For Music Fingerprinting systems, users record a short period of audio to query the system and the results are expected to be an exact match, i.e., the query audio must be a copy of a fragment of the reference audio. These systems are generally very robust to audio noise but a query of the same song with a slightly different performance will almost always lead to a failure. On the contrary, our MidiFind system deals with similar match, i.e., given a query, we aim to find different performance versions. Audio noise is out of our consideration since our query inputs are pure MIDI files.

Query-by-Humming systems share a similar architecture with MidiFind system. Most of them store MIDI files as references and they also implement approximate matching since human performances are not exact. The differences lie in the query part and the goal of the system. The queries of Query-by-Humming systems are usually very short audio snippets, while the queries for our MidiFind system are much longer MIDI files. Therefore, we can take advantage of the discrete nature of MIDI data and the full information contained in the full-length MIDI query, but at the same time have to deal with larger variations and a potentially longer matching process for longer sequences. The goals of Query-by-Humming systems are usually Nearest-Neighbor search, while our MidiFind system deals with range query, which aims to find out all different performance versions of the same composition.
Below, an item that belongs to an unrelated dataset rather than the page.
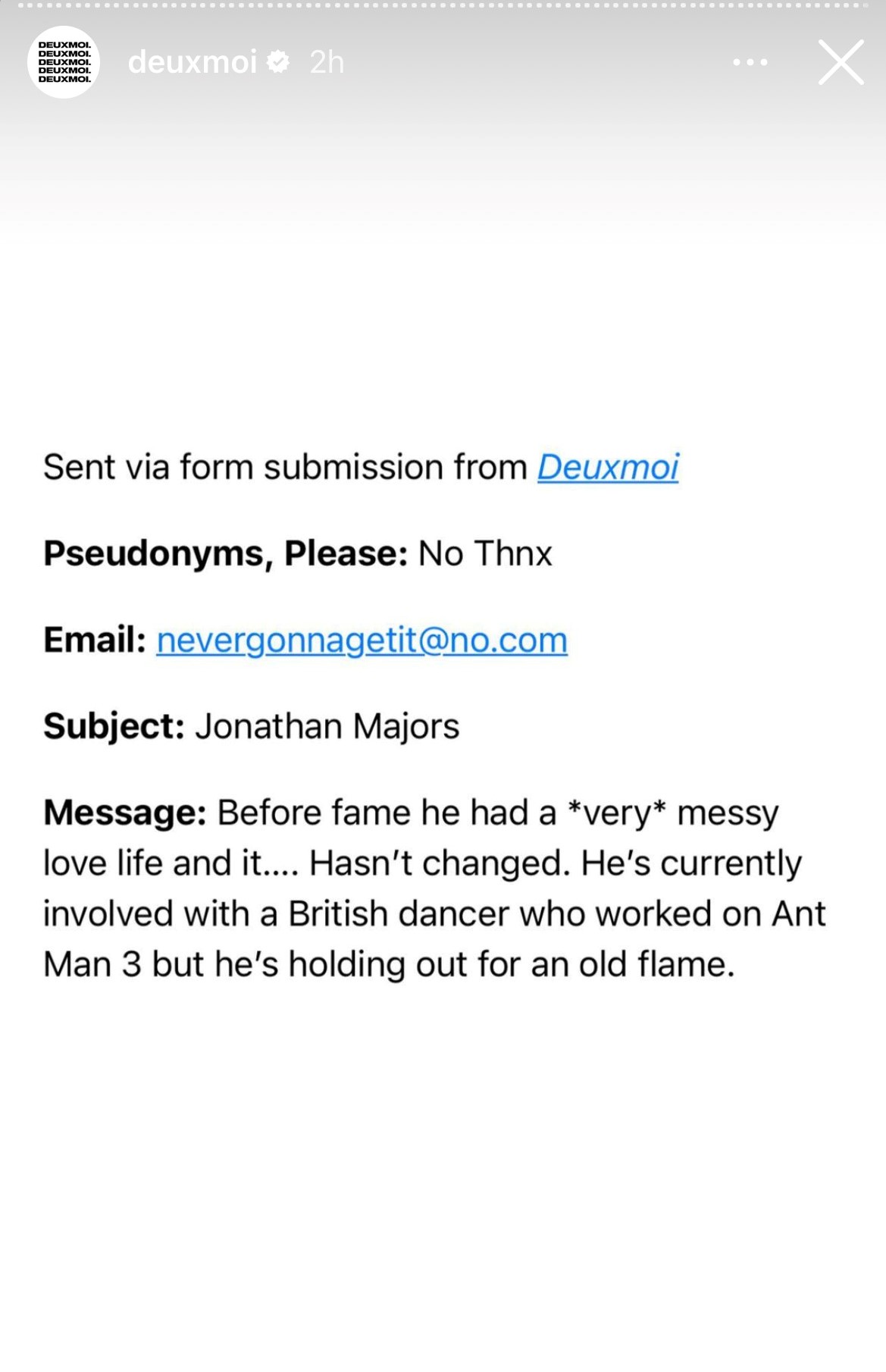The image size is (886, 1372).
Task: Select the "Jonathan Majors" subject text
Action: click(327, 727)
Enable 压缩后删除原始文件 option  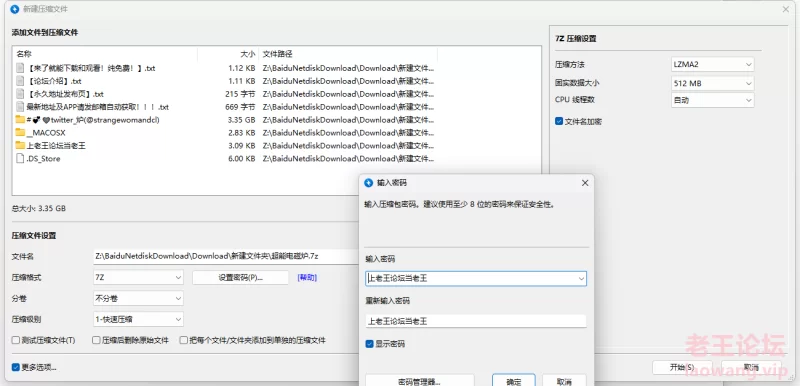pos(96,340)
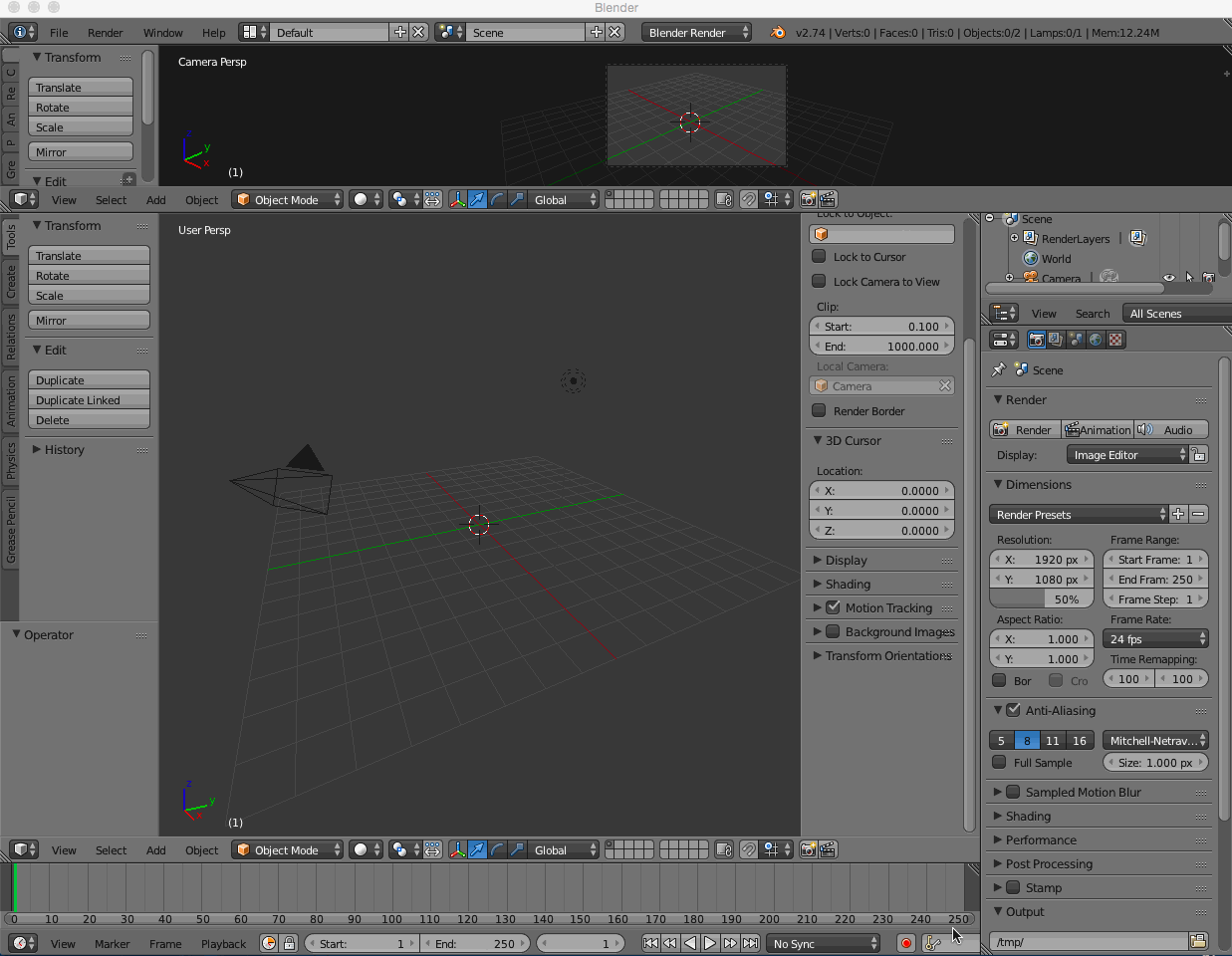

Early Query-by-Humming systems [8, 16, 22] used melodic contour (defined as a sequence of up, down, and same pitch intervals) and string matching to match similar melodies. Later on, melodic contour was proved unable to distinguish melodies in large datasets [21] and researchers started to resort to dynamic time warping on melody notes [5, 11, 15, 25]. One method studied is a brute-force fashion of dynamic time warping [15] which is certainly slow due to the \(O(mn)\) complexity (\(m\) is the length of query and \(n\) is the total length of references) but serves as a baseline for future research. Different methods have been tested to speed up the searching process. Two of them [5, 25] are closely related to our work in that they both use a 2-step pipeline approach to first shrink the target of candidates and then use dynamic time warping to test the surviving candidates. However, the first method relies only on dynamic time warping and has a limitation on the length of music. It cannot handle long queries and also requires segmentation labels on the reference music. The method of [5] has an innovative idea to combine N-grams with dynamic time warping but the search performance was poor due to random errors in the queries. Compared to them, the query of our MidiFind system is longer with few errors, at least at the beginning and ending. This enables us to use bag-of-words and novel clipped melody features to dramatically shrink the target of candidates and speed up the string comparison process, respectively.

3 Search Quality

We begin by parsing MIDI files into music note strings. After that, we design two different representations for each piece of music: the bag-of-words and clipped melody representation. For the bag-of-words representation, we adopt Euclidean distance; while for the clipped melody representation, we use enhanced Levenshtein distance.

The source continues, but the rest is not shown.